━━━ Entries provided ━━━

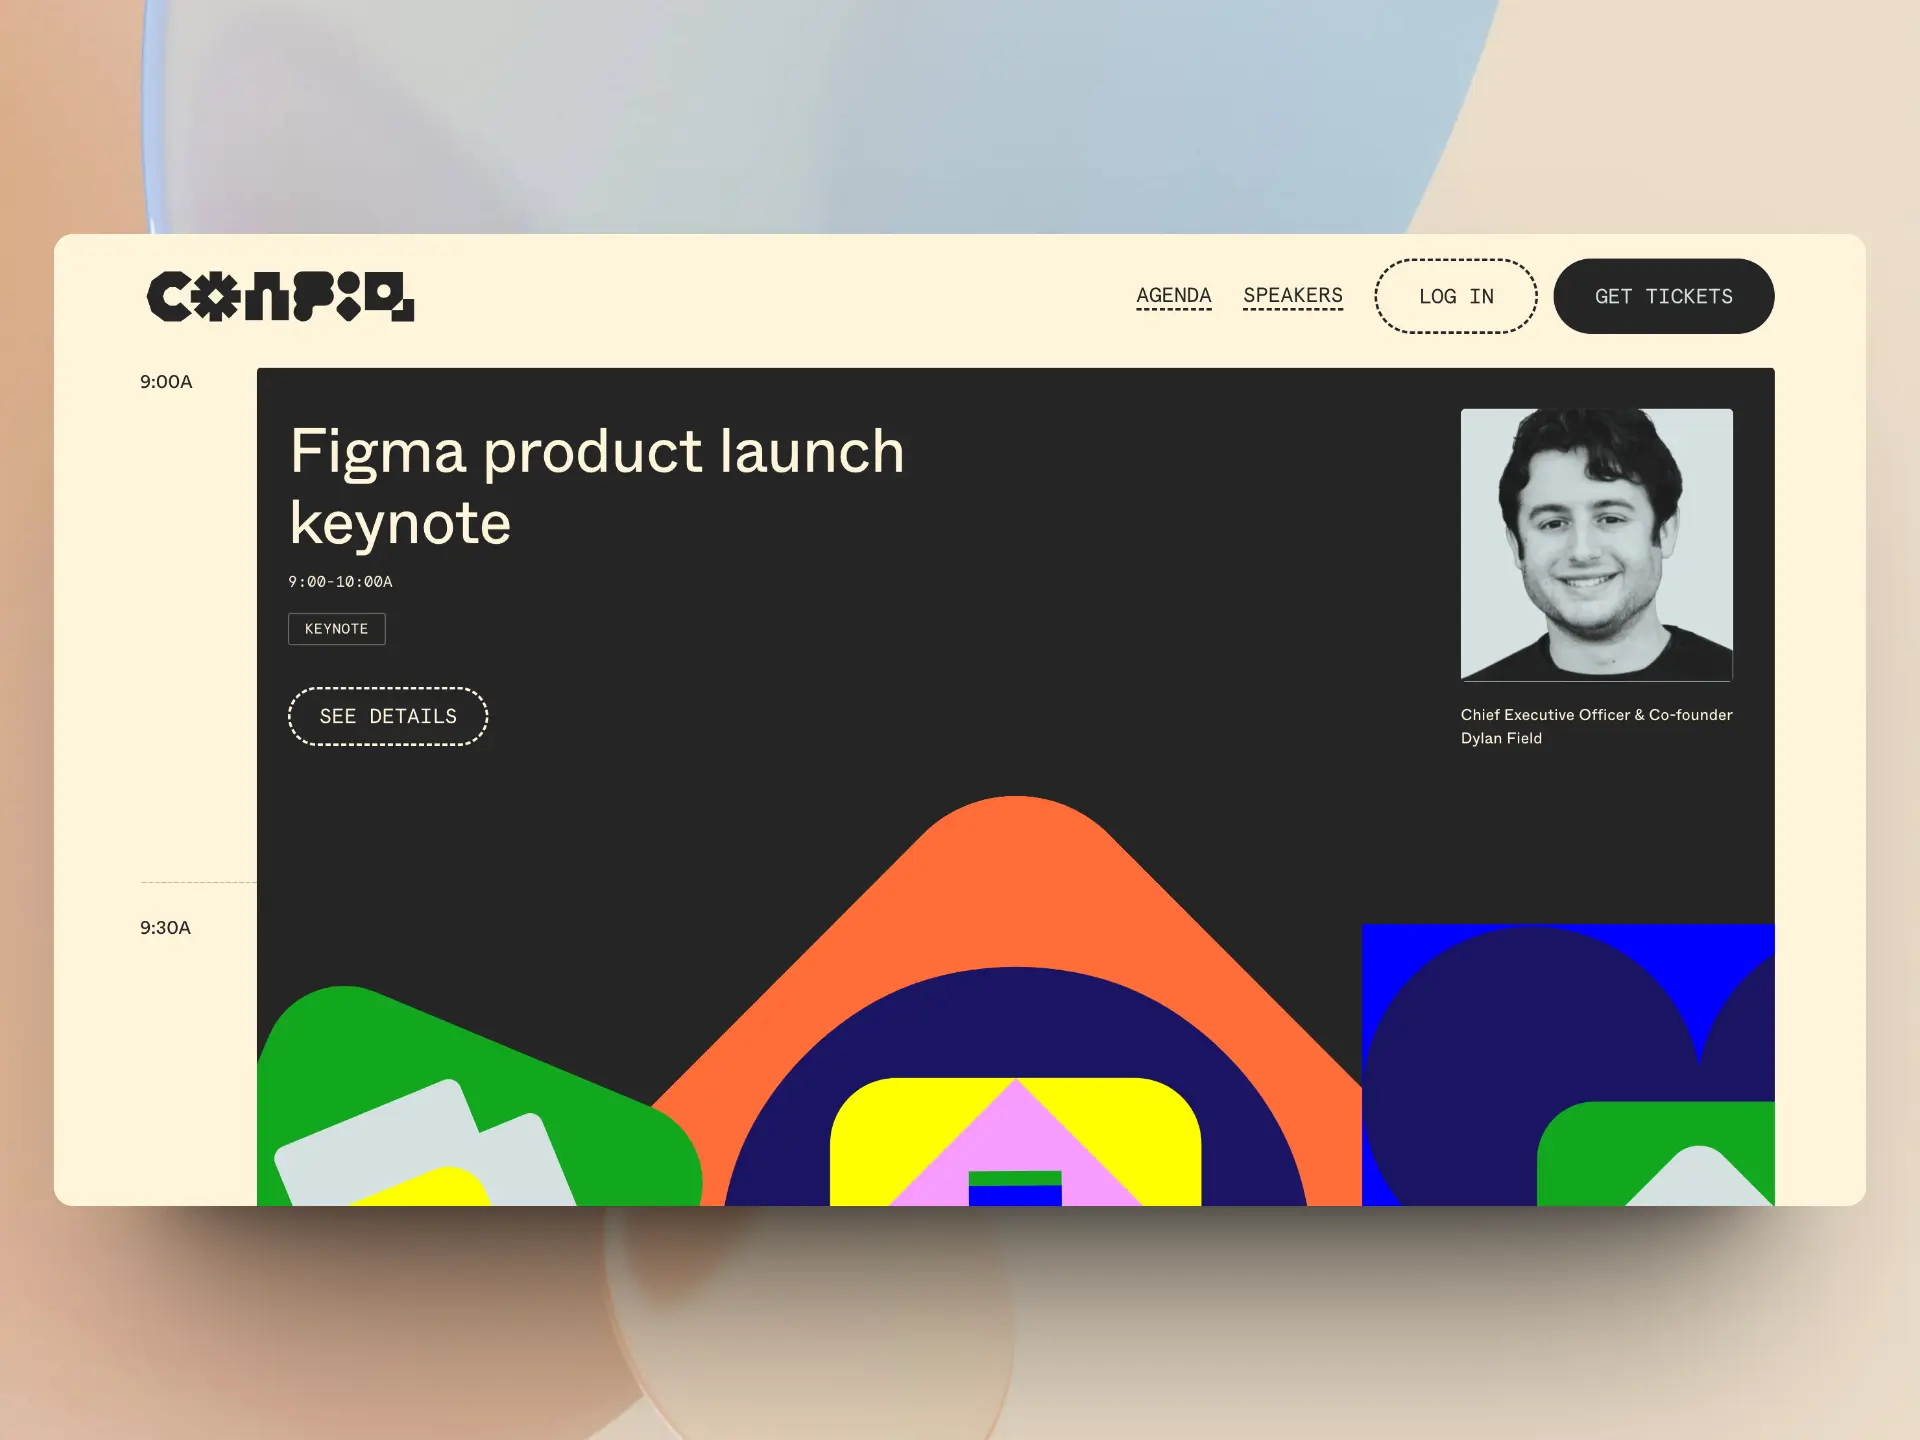Image resolution: width=1920 pixels, height=1440 pixels.
Task: Click the Chief Executive Officer title text
Action: 1596,715
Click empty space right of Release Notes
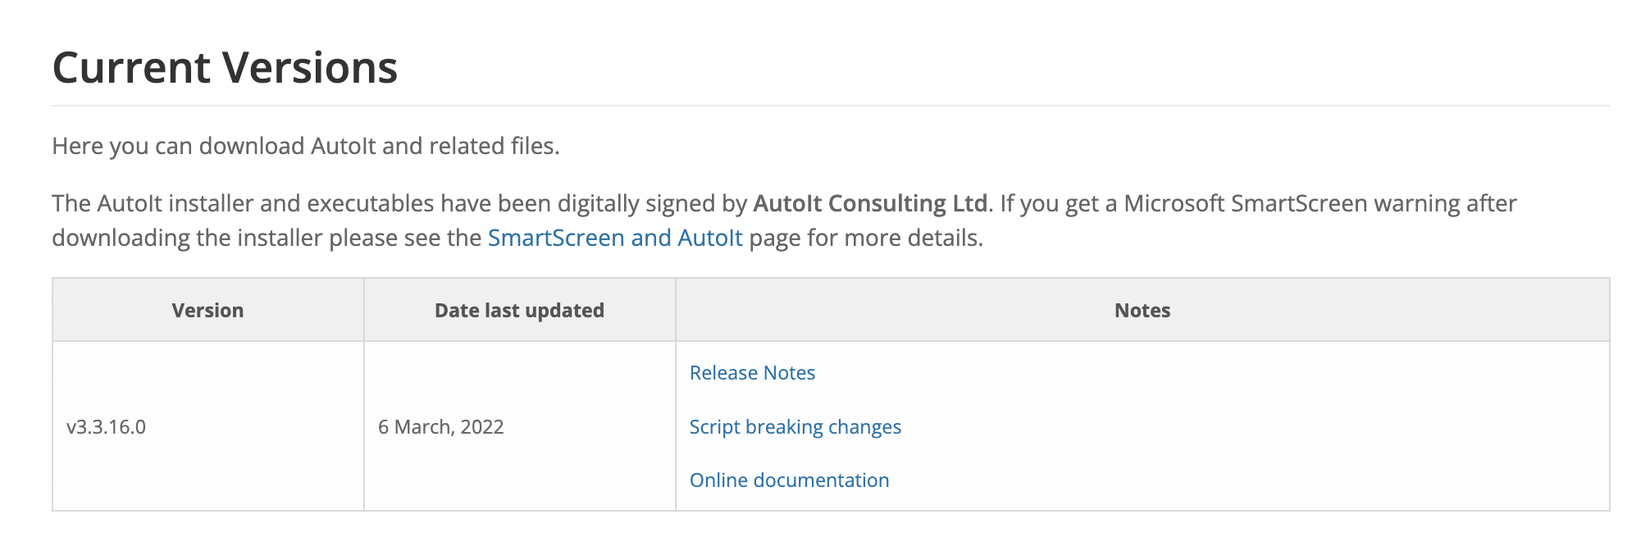 coord(1200,373)
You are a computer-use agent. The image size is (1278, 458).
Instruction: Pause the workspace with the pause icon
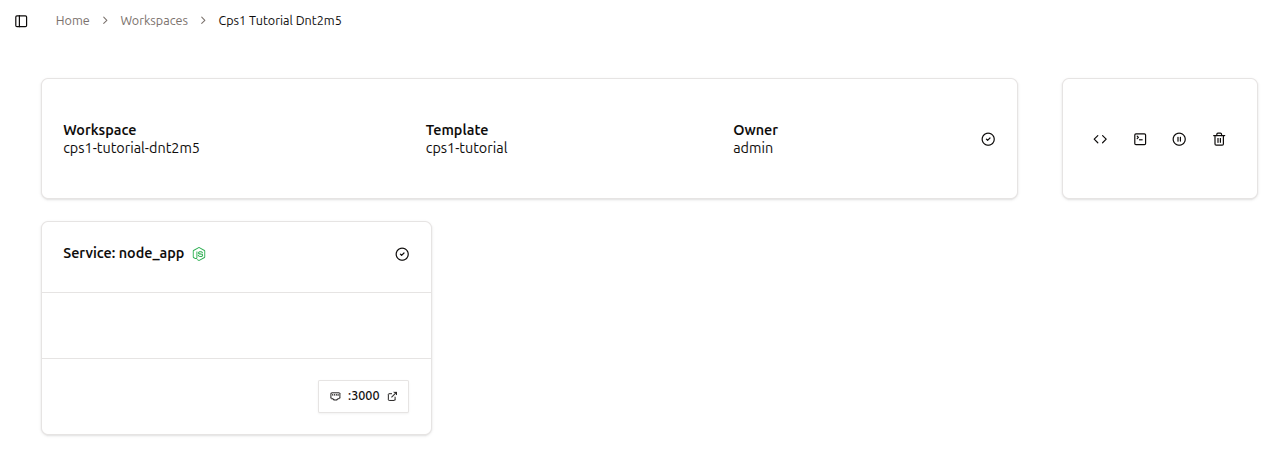[x=1179, y=139]
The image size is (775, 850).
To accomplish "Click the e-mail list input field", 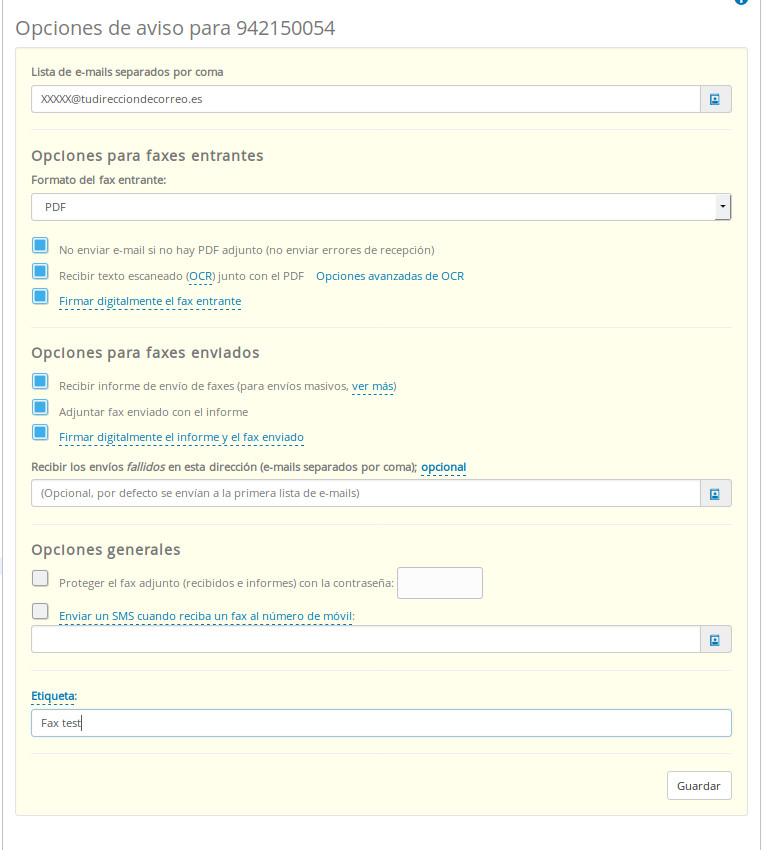I will [x=365, y=99].
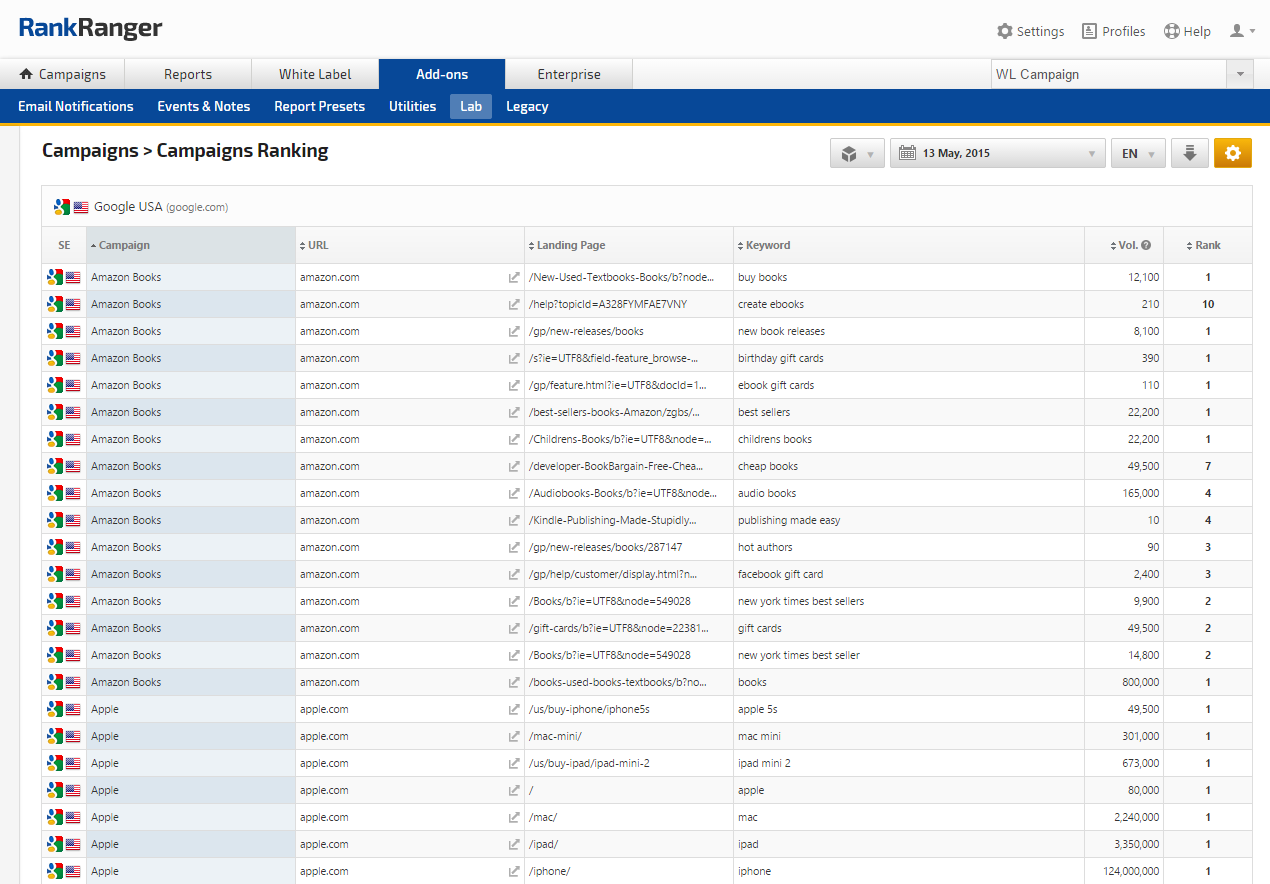The image size is (1270, 884).
Task: Sort table by Keyword column header
Action: point(767,245)
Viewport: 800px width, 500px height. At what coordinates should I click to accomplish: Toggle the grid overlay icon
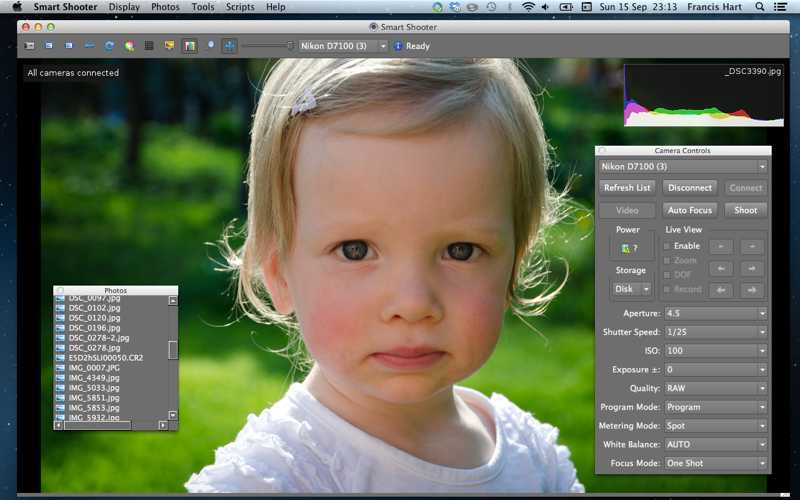click(149, 46)
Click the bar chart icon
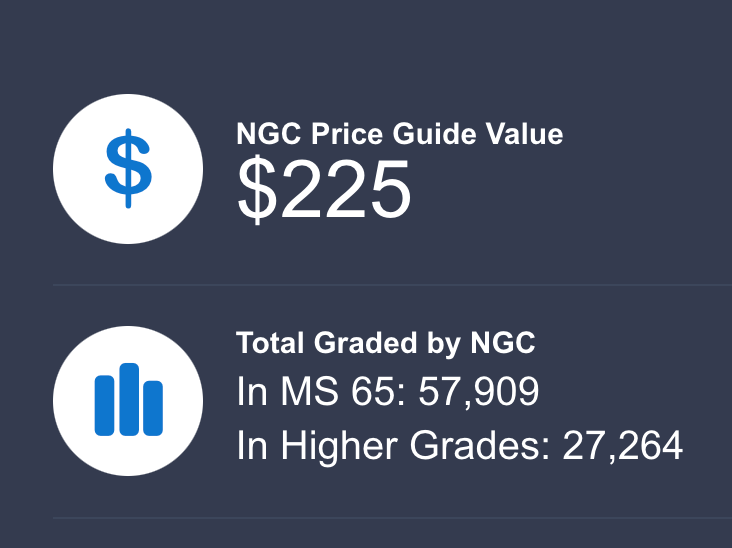732x548 pixels. click(x=128, y=400)
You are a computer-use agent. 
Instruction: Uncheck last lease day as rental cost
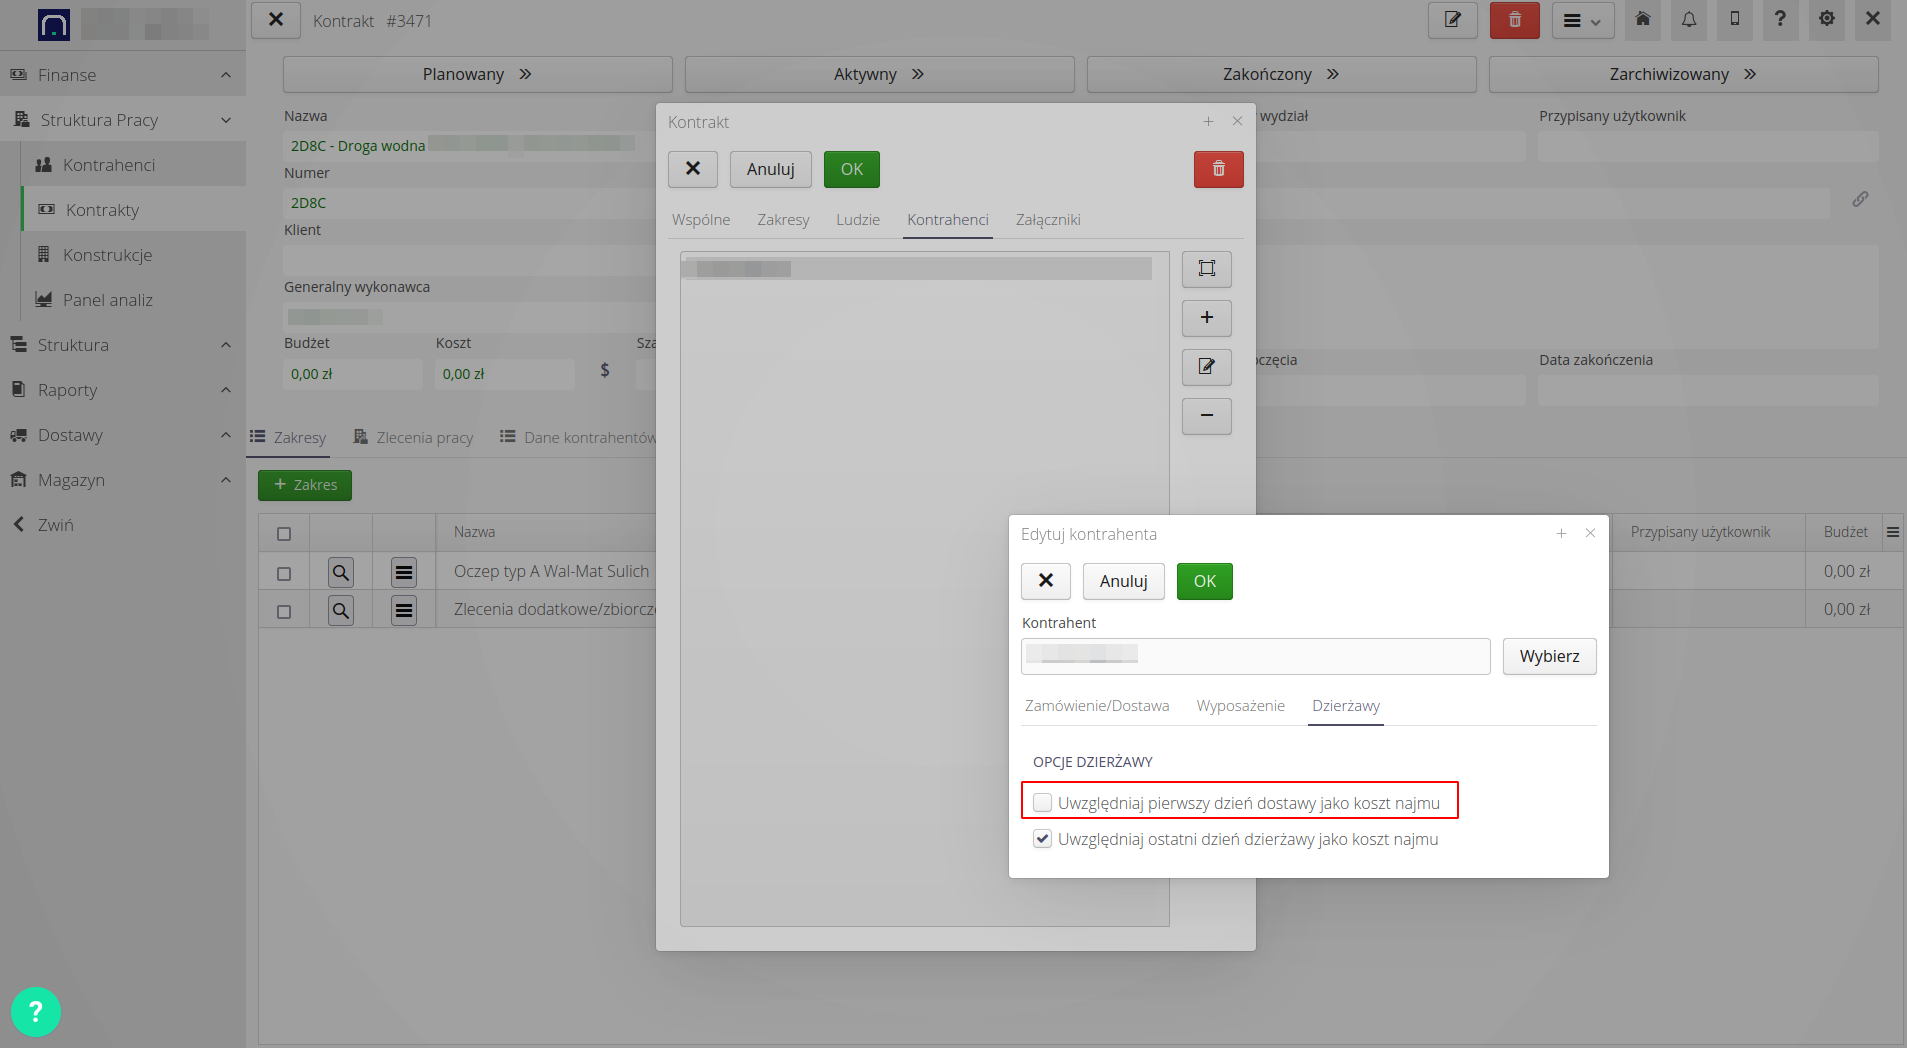tap(1043, 839)
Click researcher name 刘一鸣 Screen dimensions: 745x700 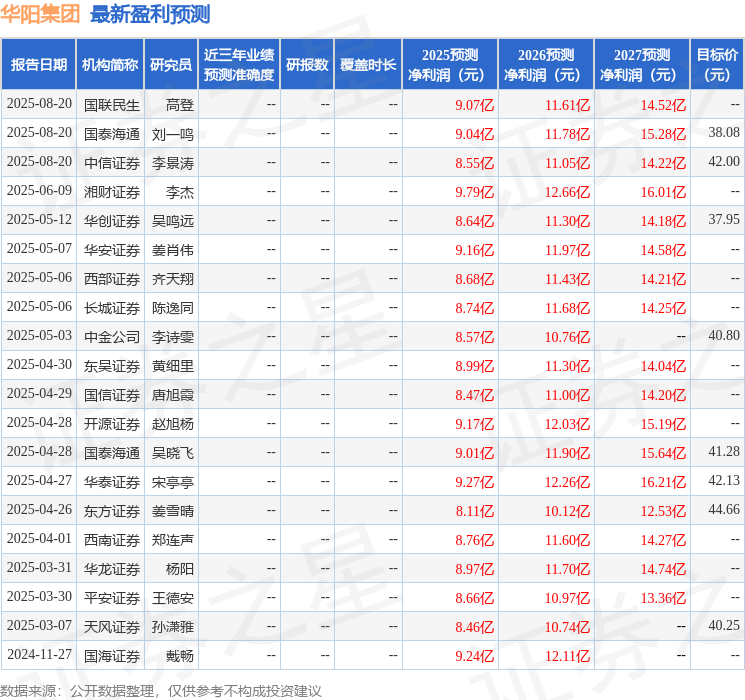coord(172,133)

━━━

**Problem statement:** Quote word for word only the lines above from the one containing "Click empty space right of Release Notes" through the one containing "The image size is (775, 850).". Pictures stay out of your copy.

**Expected output:**
Click empty space right of Release Notes
 coord(1200,373)
You are a computer-use agent. The image size is (1278, 458).
Instruction: Pause the workspace with the pause icon
[x=1179, y=139]
The image size is (775, 850).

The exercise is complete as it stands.